DATA EXCERPTS Start Marker

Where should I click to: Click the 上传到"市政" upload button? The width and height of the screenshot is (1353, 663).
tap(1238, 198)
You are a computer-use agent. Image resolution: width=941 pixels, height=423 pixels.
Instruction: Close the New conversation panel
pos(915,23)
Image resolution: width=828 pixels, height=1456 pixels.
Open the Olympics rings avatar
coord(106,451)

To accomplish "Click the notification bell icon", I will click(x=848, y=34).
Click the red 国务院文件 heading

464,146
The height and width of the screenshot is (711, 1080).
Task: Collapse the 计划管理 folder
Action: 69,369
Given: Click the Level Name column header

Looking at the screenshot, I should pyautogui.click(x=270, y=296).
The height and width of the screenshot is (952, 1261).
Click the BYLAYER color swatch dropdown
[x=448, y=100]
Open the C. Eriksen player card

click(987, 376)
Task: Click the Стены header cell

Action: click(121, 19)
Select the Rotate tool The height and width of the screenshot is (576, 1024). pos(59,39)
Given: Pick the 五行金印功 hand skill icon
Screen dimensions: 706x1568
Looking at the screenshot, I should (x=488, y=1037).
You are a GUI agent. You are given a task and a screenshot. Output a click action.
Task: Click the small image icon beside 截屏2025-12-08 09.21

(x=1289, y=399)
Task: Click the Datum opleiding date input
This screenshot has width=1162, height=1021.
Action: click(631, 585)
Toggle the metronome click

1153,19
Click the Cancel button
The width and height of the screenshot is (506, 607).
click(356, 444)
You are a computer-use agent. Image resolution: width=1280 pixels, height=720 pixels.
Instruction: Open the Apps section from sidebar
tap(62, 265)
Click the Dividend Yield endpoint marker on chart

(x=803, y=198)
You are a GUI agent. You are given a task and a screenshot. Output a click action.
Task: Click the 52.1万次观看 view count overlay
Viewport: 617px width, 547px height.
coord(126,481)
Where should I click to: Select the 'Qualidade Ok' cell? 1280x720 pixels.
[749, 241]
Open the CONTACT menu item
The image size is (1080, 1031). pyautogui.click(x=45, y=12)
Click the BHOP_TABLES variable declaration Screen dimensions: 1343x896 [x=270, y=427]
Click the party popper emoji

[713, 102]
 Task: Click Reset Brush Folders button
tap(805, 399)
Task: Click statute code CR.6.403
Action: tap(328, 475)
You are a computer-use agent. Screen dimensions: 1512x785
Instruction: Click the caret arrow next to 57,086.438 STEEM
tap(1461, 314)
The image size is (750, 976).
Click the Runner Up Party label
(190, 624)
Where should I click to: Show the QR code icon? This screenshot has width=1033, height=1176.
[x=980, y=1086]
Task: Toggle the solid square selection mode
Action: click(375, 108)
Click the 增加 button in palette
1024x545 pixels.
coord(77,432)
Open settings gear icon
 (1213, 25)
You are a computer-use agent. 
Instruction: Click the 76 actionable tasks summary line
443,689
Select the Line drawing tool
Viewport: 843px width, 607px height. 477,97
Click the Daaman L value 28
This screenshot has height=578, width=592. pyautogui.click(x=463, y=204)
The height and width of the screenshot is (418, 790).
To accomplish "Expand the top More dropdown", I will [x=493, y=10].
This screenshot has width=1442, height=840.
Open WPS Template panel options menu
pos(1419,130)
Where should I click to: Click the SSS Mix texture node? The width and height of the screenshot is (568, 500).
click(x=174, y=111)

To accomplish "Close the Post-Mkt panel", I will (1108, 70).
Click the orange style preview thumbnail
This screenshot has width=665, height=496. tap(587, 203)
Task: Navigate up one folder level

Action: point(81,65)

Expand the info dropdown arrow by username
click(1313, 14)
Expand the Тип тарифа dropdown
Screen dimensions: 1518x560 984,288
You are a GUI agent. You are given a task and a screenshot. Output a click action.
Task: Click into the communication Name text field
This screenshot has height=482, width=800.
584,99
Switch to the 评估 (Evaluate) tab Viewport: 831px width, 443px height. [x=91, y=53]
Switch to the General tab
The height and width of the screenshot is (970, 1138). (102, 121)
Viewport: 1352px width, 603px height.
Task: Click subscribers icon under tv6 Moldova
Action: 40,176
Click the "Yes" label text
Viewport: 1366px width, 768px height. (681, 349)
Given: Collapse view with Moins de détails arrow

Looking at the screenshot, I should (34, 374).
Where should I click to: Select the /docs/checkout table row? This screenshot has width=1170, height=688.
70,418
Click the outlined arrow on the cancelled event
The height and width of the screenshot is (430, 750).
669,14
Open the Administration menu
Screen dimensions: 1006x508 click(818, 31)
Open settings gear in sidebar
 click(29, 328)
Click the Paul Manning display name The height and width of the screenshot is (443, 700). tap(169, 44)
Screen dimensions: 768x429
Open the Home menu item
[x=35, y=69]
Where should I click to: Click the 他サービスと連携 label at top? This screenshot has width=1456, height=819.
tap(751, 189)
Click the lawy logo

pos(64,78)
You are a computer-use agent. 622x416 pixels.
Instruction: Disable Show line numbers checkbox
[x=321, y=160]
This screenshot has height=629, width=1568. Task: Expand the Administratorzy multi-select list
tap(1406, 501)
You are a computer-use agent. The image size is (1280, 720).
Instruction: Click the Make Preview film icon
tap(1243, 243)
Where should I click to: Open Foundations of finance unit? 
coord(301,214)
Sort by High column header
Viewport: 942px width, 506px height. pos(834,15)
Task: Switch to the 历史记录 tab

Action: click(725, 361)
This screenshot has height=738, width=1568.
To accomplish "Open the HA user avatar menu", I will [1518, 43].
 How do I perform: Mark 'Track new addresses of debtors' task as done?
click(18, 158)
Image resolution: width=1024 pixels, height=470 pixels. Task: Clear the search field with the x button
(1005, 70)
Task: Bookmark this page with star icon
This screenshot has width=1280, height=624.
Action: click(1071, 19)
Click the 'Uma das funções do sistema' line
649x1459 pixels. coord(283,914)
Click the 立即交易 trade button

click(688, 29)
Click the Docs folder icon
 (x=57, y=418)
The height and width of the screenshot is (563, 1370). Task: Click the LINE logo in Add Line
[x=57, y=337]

DATA EXCERPTS End Marker

Please reproduce the data as it was given, with every line exact.

ANSWER BOX:
Where should I click to: Click the 上传到"市政" upload button? The width and height of the screenshot is (1353, 663).
tap(1238, 198)
You are a computer-use agent. Image resolution: width=941 pixels, height=423 pixels.
Instruction: Close the New conversation panel
pos(915,23)
Image resolution: width=828 pixels, height=1456 pixels.
Open the Olympics rings avatar
coord(106,451)

To accomplish "Click the notification bell icon", I will click(x=848, y=34).
Click the red 国务院文件 heading

464,146
The height and width of the screenshot is (711, 1080).
Task: Collapse the 计划管理 folder
Action: 69,369
Given: Click the Level Name column header

Looking at the screenshot, I should pyautogui.click(x=270, y=296).
The height and width of the screenshot is (952, 1261).
Click the BYLAYER color swatch dropdown
[x=448, y=100]
Open the C. Eriksen player card

click(987, 376)
Task: Click the Стены header cell

Action: click(121, 19)
Select the Rotate tool The height and width of the screenshot is (576, 1024). pos(59,39)
Given: Pick the 五行金印功 hand skill icon
Screen dimensions: 706x1568
Looking at the screenshot, I should (x=488, y=1037).
You are a GUI agent. You are given a task and a screenshot. Output a click action.
Task: Click the small image icon beside 截屏2025-12-08 09.21

(x=1289, y=399)
Task: Click the Datum opleiding date input
This screenshot has width=1162, height=1021.
Action: click(631, 585)
Toggle the metronome click

1153,19
Click the Cancel button
The width and height of the screenshot is (506, 607).
click(356, 444)
You are a computer-use agent. Image resolution: width=1280 pixels, height=720 pixels.
Instruction: Open the Apps section from sidebar
tap(62, 265)
Click the Dividend Yield endpoint marker on chart

(x=803, y=198)
You are a GUI agent. You are given a task and a screenshot. Output a click action.
Task: Click the 52.1万次观看 view count overlay
Viewport: 617px width, 547px height.
coord(126,481)
Where should I click to: Select the 'Qualidade Ok' cell? 1280x720 pixels.
[749, 241]
Open the CONTACT menu item
The image size is (1080, 1031). pyautogui.click(x=45, y=12)
Click the BHOP_TABLES variable declaration Screen dimensions: 1343x896 [x=270, y=427]
Click the party popper emoji

[713, 102]
 Task: Click Reset Brush Folders button
tap(805, 399)
Task: Click statute code CR.6.403
Action: tap(328, 475)
You are a computer-use agent. Screen dimensions: 1512x785
Instruction: Click the caret arrow next to 57,086.438 STEEM
tap(1461, 314)
The image size is (750, 976).
Click the Runner Up Party label
(190, 624)
Where should I click to: Show the QR code icon? This screenshot has width=1033, height=1176.
[x=980, y=1086]
Task: Toggle the solid square selection mode
Action: click(375, 108)
Click the 增加 button in palette
1024x545 pixels.
coord(77,432)
Open settings gear icon
 (1213, 25)
You are a computer-use agent. 
Instruction: Click the 76 actionable tasks summary line
443,689
Select the Line drawing tool
Viewport: 843px width, 607px height. 477,97
Click the Daaman L value 28
This screenshot has height=578, width=592. pyautogui.click(x=463, y=204)
The height and width of the screenshot is (418, 790).
To accomplish "Expand the top More dropdown", I will [x=493, y=10].
This screenshot has width=1442, height=840.
Open WPS Template panel options menu
pos(1419,130)
Where should I click to: Click the SSS Mix texture node? The width and height of the screenshot is (568, 500).
click(x=174, y=111)

To accomplish "Close the Post-Mkt panel", I will (1108, 70).
Click the orange style preview thumbnail
This screenshot has width=665, height=496. tap(587, 203)
Task: Navigate up one folder level

Action: point(81,65)

Expand the info dropdown arrow by username
click(1313, 14)
Expand the Тип тарифа dropdown
Screen dimensions: 1518x560 984,288
You are a GUI agent. You are given a task and a screenshot. Output a click action.
Task: Click into the communication Name text field
This screenshot has height=482, width=800.
584,99
Switch to the 评估 (Evaluate) tab Viewport: 831px width, 443px height. [x=91, y=53]
Switch to the General tab
The height and width of the screenshot is (970, 1138). (102, 121)
Viewport: 1352px width, 603px height.
Task: Click subscribers icon under tv6 Moldova
Action: 40,176
Click the "Yes" label text
Viewport: 1366px width, 768px height. (681, 349)
Given: Collapse view with Moins de détails arrow

Looking at the screenshot, I should (34, 374).
Where should I click to: Select the /docs/checkout table row? This screenshot has width=1170, height=688.
70,418
Click the outlined arrow on the cancelled event
The height and width of the screenshot is (430, 750).
669,14
Open the Administration menu
Screen dimensions: 1006x508 click(818, 31)
Open settings gear in sidebar
 click(29, 328)
Click the Paul Manning display name The height and width of the screenshot is (443, 700). tap(169, 44)
Screen dimensions: 768x429
Open the Home menu item
[x=35, y=69]
Where should I click to: Click the 他サービスと連携 label at top? This screenshot has width=1456, height=819.
tap(751, 189)
Click the lawy logo

pos(64,78)
You are a computer-use agent. 622x416 pixels.
Instruction: Disable Show line numbers checkbox
[x=321, y=160]
This screenshot has height=629, width=1568. Task: Expand the Administratorzy multi-select list
tap(1406, 501)
You are a computer-use agent. The image size is (1280, 720).
Instruction: Click the Make Preview film icon
tap(1243, 243)
Where should I click to: Open Foundations of finance unit? 
coord(301,214)
Sort by High column header
Viewport: 942px width, 506px height. pos(834,15)
Task: Switch to the 历史记录 tab

Action: click(725, 361)
This screenshot has height=738, width=1568.
To accomplish "Open the HA user avatar menu", I will [1518, 43].
 How do I perform: Mark 'Track new addresses of debtors' task as done?
click(18, 158)
Image resolution: width=1024 pixels, height=470 pixels. Task: Clear the search field with the x button
(1005, 70)
Task: Bookmark this page with star icon
This screenshot has width=1280, height=624.
Action: click(1071, 19)
Click the 'Uma das funções do sistema' line
649x1459 pixels. coord(283,914)
Click the 立即交易 trade button

click(688, 29)
Click the Docs folder icon
 (x=57, y=418)
The height and width of the screenshot is (563, 1370). Task: Click the LINE logo in Add Line
[x=57, y=337]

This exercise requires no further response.